Ainsi, ce projet de territoire, construit par tous, doit présider à la formation de la commune nouvelle. Les élus de la commune nouvelle de Lamballe-Armor ont, par exemple, mis en place une charte fondatrice de la commune nouvelle dans laquelle l'article 6 évoque le projet de territoire de la nouvelle entité. Cette charte permet de responsabiliser les élus en prévoyant une réflexion évolutive s'appuyant sur leurs idées, sur les atouts du territoire et sur les projets déjà engagés par les communes fondatrices.

Autre exemple intéressant : afin de préparer la constitution de la commune nouvelle de Maen Roch, les élus des communes réunies ont constitué des groupes de travail afin d'aboutir à une charte de gouvernance, comprenant un règlement intérieur applicable à la future commune nouvelle, adoptée à l'unanimité par les différents conseils municipaux historiques.

Sur son site, l'AMF propose de nombreux autres exemples de chartes de communes nouvelles10(*). L'association présente les éléments constitutifs de la charte : le contexte, les objectifs poursuivis, la nouvelle organisation administrative et politique retenue... La charte constitue ainsi le socle des principes fondateurs de la commune nouvelle.

Parmi les objectifs de la commune nouvelle, vos rapporteurs insistent sur deux points parfois négligés :

- une feuille de route pluriannuelle assortie, le cas échéant, d'une démarche d'évaluation. Vos rapporteurs notent avec intérêt les préconisations de M. Bernard ACCOYER qui, lors de son audition, a mis en avant l'importance de « clairement définir à l'avance les objectifs et les critères d'évaluation de la fusion ». Tel un « contrat de mariage », un projet de territoire doit comporter les obligations qui incombent durablement aux parties prenantes ;

- un examen attentif de la future relation de la commune nouvelle avec l'État, les autres collectivités et l'intercommunalité.

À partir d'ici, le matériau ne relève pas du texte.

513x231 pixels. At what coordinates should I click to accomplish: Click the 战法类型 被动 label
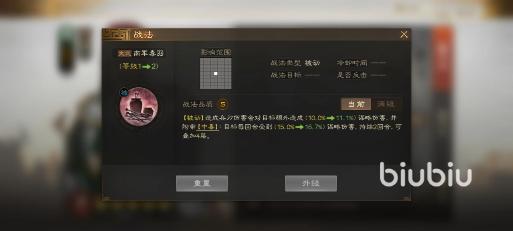click(295, 63)
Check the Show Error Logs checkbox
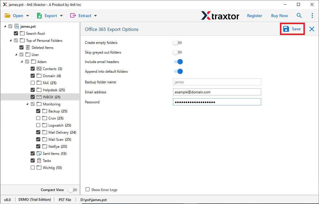This screenshot has width=319, height=204. pyautogui.click(x=87, y=190)
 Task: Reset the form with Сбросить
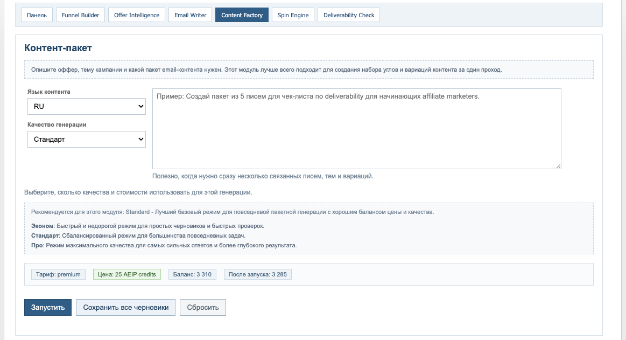(202, 307)
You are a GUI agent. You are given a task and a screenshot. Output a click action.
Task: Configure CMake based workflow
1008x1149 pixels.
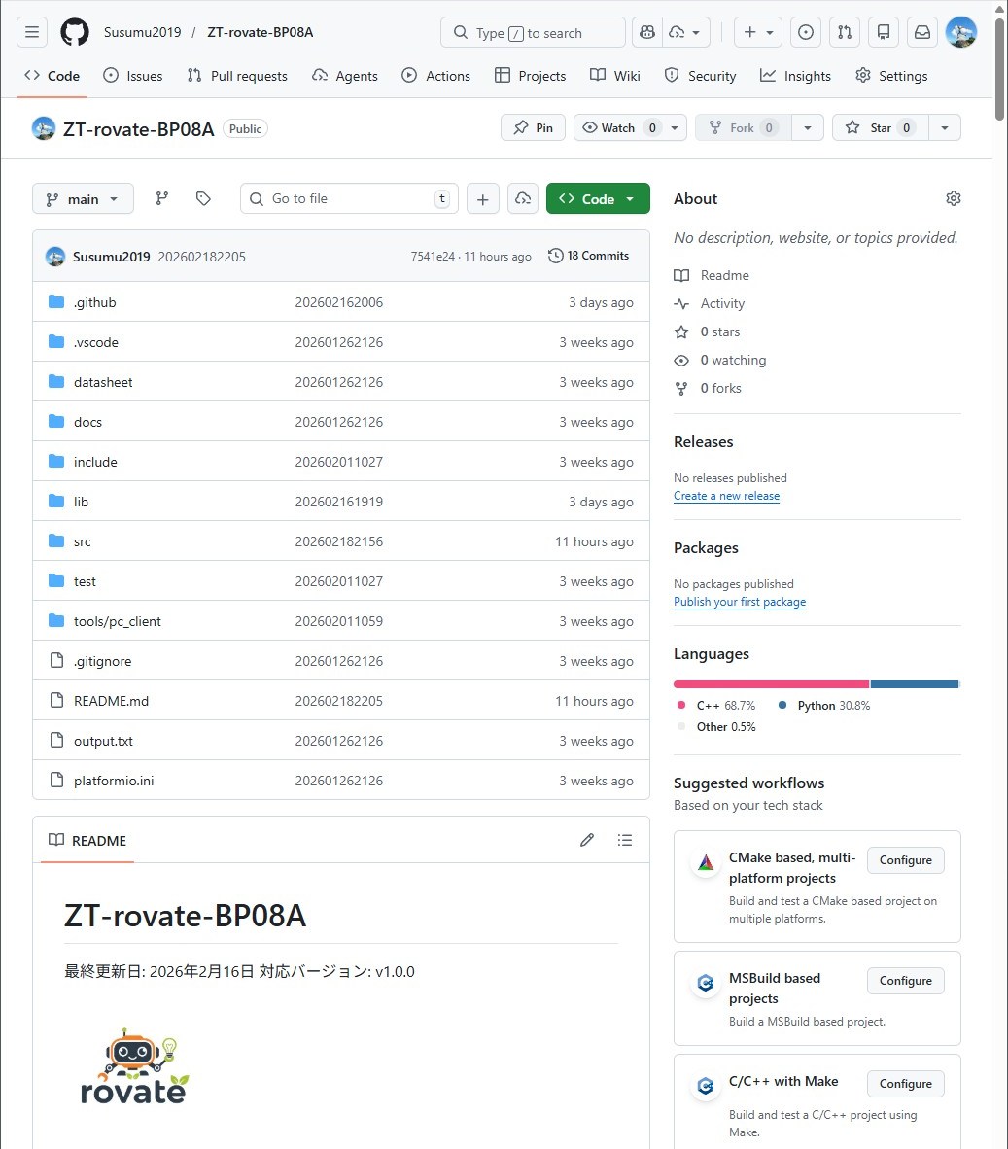coord(905,860)
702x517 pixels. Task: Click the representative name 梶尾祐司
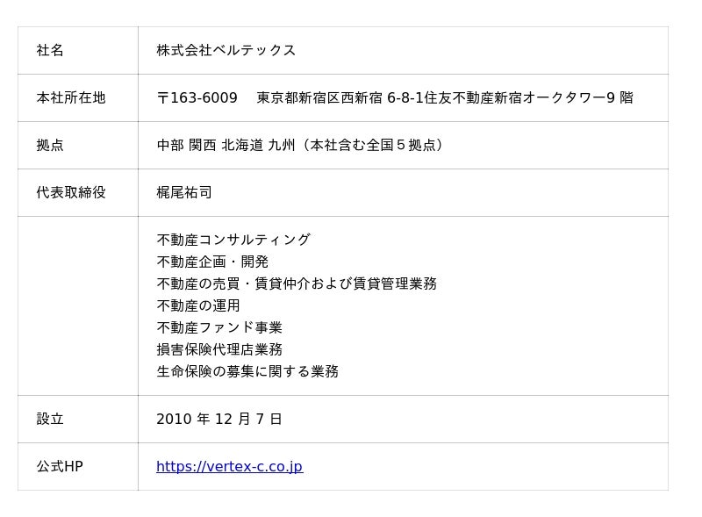coord(184,193)
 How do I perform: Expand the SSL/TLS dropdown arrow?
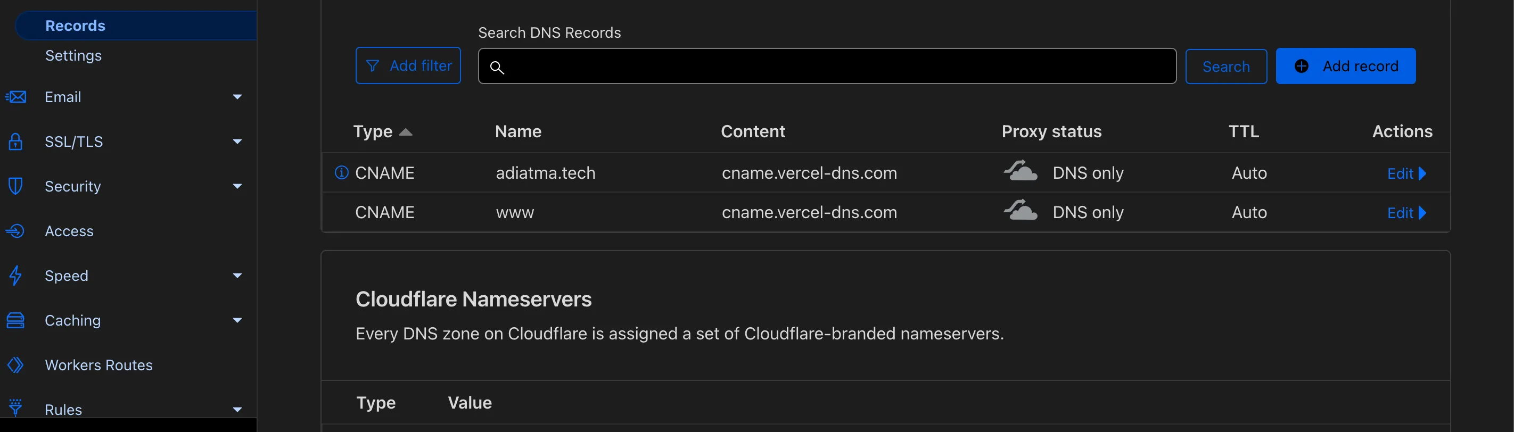pos(237,142)
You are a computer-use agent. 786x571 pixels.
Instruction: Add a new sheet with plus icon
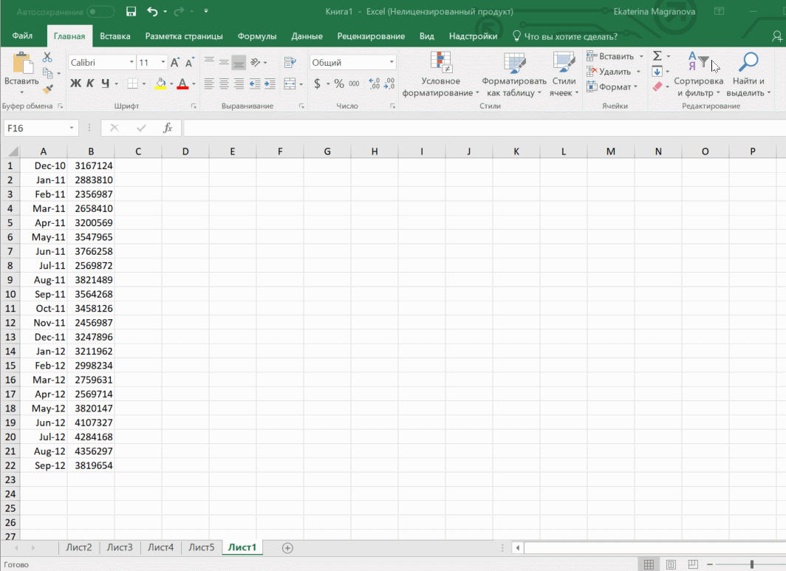288,547
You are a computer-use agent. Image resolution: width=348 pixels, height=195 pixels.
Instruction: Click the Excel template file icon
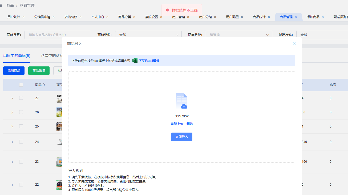135,61
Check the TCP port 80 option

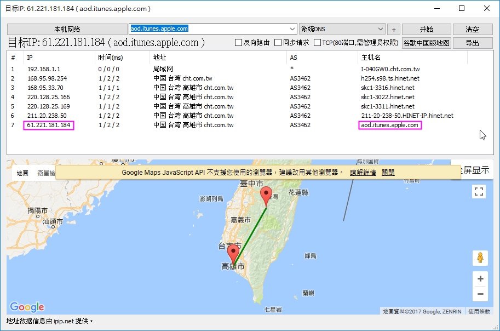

Comme l'a souligné votre co-rapporteur Eric KERROUCHE lors de la table-ronde du 25 mai 2023, « il ne faut pas sous-estimer les interactions entre la commune nouvelle et les communes limitrophes (...). Jean-Marc VASSE a rappelé l'importance de la coopération entre les membres de la commune nouvelle, mais les échanges avec les communes limitrophes et les autres strates de collectivités sont également importants : ne restons pas cloisonnés à l'intérieur de nos périmètres respectifs. Le rapport à l'espace est un problème majeur pour toutes nos collectivités. »

Vos rapporteurs insistent sur le fait que le projet de territoire est un document politique dont l'État ne saurait se prévaloir.

Recommandation n° 2 (bonne pratique) : Bâtir un solide projet de territoire pour répondre aux enjeux de gouvernance, d'accompagnement au changement et de démocratie participative


* 9 « Pour une nouvelle dynamique démocratique à partir des territoires : la démocratie implicative » : Rapport d'information n° 520 (2021-2022) de Mme Françoise GATEL et M. Jean-Michel HOULLEGATTE, fait au nom de la délégation aux collectivités territoriales, déposé le 17 février 2022. https://www.senat.fr/notice-rapport/2021/r21-520-notice.html

* 10 Voir cette page : https://www.amf.asso.fr/documents-exemples-chartes-communes-nouvelles/13153. D'une manière générale, vos rapporteurs saluent la richesse du contenu des pages du site de l'AMF concernant les communes nouvelles : documents de présentation, questions/réponses mises à jour régulièrement, fiches méthodologiques, vidéos d'élus qui ont mené un projet de commune nouvelle ou encore les vidéos des Rencontres nationales des communes nouvelles organisées par l'AMF.